“We’ve got to escape from the End of the World,” I said when I got back to the library.
“Escape?” the Librarian asked. “But how?”
“Through the Southern Pool,” I said. “Yes, I know it sounds crazy, but you’ve got to trust me. That’s the only way out. My shadow has already gone through it, and now it’s our turn.”
The Librarian looked down and stared at the accordion in her left hand. For a brief moment, the only sound in the room came from the cracking of the fire in the stove.
“While you were away, something happened,” she said, placing the accordion onto the table. “I was guarding the accordion as you asked, and it suddenly started to glow. It warmed up, and beads of light began to dance around it. I knew what I had to do, so I touched the lights, and all of a sudden, memories started flowing into me. I started flowing into me.”

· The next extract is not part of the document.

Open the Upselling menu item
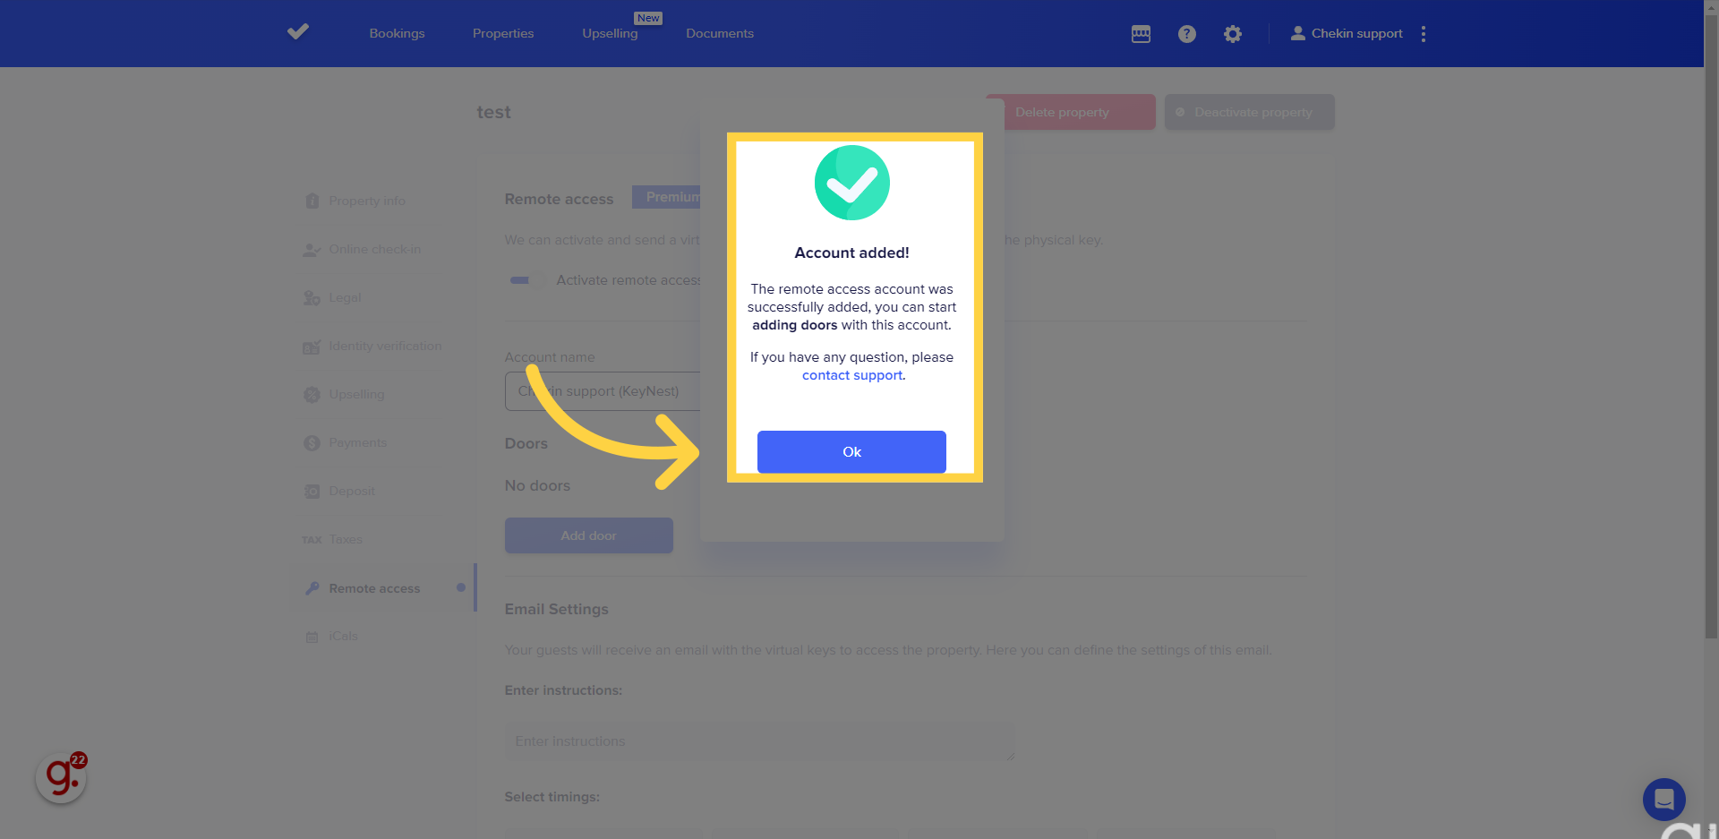 pos(610,34)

“That’s great news!” I said, as I reached out and held her hands. A tingling warmth now radiated from her, and as I touched her skin I could feel her presence pulsing through my body.
“How are you feeling?”
“I feel like spring,” she said, “and summer, and autumn, and winter, all at once. Like a bird without legs, soaring freely in the sky, but unable to rest. Like a library, full of the purest of books, and the darkest of thoughts.”
Her hands began to tremble, so I held on even tighter.
“I’m scared,” she said, her pale eyes staring at me, “and there’s a lot that I still don’t understand. I’m not sure that I’m ready for this. I’m sorry, all these memories and emotions make me weak.”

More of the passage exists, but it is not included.